Another interesting aspect of this movie is that it also shows racial discriminatory views of working-class American people. For example, Derek and Danny's father Dennis, who was a firefighter shot and killed while fighting a fire, talks about affirmative action critically to Derek. He probably does not call himself a white supremacist, but criticizes the racially "unfair" system. He uses hateful words such as "affirmative blacksion," "niggers," and "shit," which clearly show his racial discrimination against blacks. It shows that these prejudiced notions may easily be passed down to the next generation in an ordinary working-class family. Another racial episode that is likely to happen in Los Angeles is that attacking a glossary store owned by a Korean. The main reason why Derek attacks the store with his racial-group members is that the owner hires non-white employees. The movie reflects the political and social situations in the 1990s in Los Angeles on their life-style basis. For Derek and Danny, their enemies are real. The enemies are the people whom they see every day in their lives such as their neighbors, co-workers, classmates, and shop owners. The brothers hate them because they are non-white. On the other hand, Adolf Hitler and Nazis ideology seems to play a relatively small in their lives. Swastika and other Nazism icons seem to attract them only as a fashion, not as philosophy. They don't look like Nazism ideologues at all (Both brothers do not use particular racial words such as "Aryans." Derek uses the word "Jewish" only once while disputing with his mother's Jewish boyfriend). There is no description of them praising Hitler or his ideology in the film. That is probably why Danny can change his mind and throw away all the Nazism posters and stickers immediately at the end of the film.

The message of American History X is very clear. White supremacist ideology is not focused much in this film. Instead, hatred and violence seem to be put more emphasized as the reasons and causes of racism. For example, Dr. Sweeny asks Derek in prison, "Has anything you've done made your life better?" Derek actually changes his mind with this question. At the end of the film, Danny writes as a conclusion of his essay assigned by Dr. Sweeny saying that "Hate is baggage. It's not worth it." Both examples point out that the brothers' problems are not on race, but on hatred.
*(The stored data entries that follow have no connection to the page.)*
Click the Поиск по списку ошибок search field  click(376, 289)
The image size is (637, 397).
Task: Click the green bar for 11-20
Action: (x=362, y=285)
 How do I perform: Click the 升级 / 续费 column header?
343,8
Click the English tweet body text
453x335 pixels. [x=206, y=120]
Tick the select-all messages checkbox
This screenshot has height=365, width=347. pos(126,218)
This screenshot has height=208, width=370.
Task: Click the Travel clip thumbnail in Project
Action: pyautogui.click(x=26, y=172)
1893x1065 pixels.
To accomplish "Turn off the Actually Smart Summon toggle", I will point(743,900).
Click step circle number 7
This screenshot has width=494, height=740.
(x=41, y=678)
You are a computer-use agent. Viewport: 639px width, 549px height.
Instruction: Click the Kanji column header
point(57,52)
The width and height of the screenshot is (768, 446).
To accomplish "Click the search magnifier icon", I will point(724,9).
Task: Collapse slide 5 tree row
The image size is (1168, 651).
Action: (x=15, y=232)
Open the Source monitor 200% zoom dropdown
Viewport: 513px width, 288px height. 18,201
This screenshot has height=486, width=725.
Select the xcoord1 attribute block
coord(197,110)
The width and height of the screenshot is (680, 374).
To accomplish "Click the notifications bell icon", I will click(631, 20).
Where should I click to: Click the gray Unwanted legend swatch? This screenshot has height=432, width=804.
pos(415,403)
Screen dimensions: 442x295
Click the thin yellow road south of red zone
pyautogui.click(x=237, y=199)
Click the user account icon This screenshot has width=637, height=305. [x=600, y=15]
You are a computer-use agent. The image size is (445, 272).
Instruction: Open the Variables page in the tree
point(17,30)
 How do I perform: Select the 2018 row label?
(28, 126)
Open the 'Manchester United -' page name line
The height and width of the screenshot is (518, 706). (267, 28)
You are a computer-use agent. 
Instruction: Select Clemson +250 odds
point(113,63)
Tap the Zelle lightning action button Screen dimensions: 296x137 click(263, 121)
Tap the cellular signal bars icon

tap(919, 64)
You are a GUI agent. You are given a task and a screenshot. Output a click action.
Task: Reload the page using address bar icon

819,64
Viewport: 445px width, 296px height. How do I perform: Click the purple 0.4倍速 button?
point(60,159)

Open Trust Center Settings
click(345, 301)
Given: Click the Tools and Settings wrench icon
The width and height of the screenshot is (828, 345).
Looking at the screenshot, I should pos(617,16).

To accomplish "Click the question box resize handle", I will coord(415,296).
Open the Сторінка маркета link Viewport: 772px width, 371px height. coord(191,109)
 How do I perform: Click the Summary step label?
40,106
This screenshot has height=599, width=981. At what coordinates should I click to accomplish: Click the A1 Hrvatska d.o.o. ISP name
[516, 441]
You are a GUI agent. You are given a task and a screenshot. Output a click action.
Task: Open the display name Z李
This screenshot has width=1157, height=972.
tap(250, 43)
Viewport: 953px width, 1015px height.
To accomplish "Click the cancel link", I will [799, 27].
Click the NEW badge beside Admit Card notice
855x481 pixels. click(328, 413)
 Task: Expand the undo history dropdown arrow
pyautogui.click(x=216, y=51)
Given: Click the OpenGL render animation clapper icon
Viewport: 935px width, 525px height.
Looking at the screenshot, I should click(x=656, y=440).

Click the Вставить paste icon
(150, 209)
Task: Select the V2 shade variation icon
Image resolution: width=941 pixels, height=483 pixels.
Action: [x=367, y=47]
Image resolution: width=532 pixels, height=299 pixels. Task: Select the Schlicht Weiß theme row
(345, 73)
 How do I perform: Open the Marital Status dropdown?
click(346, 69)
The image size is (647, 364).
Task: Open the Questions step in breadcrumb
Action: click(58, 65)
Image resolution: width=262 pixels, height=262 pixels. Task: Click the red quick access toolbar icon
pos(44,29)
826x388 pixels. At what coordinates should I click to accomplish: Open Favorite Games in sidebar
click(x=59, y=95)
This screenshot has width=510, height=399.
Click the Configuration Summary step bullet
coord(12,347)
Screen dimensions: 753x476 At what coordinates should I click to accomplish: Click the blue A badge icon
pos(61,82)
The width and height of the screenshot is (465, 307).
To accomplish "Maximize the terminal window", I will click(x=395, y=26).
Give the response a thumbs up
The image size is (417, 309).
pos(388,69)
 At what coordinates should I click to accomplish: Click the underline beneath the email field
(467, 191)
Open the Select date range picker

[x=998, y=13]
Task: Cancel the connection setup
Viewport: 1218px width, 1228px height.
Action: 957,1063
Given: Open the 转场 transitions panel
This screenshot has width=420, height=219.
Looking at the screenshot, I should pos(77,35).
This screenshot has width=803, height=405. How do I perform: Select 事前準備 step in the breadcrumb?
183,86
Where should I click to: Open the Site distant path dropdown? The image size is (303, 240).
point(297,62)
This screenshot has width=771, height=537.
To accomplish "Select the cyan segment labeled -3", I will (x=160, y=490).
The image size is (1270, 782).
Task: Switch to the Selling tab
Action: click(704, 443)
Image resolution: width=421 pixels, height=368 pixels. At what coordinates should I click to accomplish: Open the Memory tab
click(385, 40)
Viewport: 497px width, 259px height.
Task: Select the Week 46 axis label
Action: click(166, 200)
What they have to do now is to see themselves objectively and find out whether the hatred has its own legitimate basis. Although rest of the characters are distinctly divided into good and bad guys and described stereotypically with racial symbols, it successfully shows how a circle of hate violence continues.

However, there is criticism that the movie sends the wrong message that hate crimes are committed by people who shave their heads and wear swastikas, and if a viewer knows that he does not do this, he can rest assured that he is not a racist (Finley, 2003, p.82). This is probably because the story relies more on the racial stereotypes, whereas a similar movie such as Crash uses the racial stereotypes in ordinary people more efficiently to show the conflicts between them so that they are more likely to happen in their real life. Overall, the movie shows how racial hatred is reproduced over generations very well.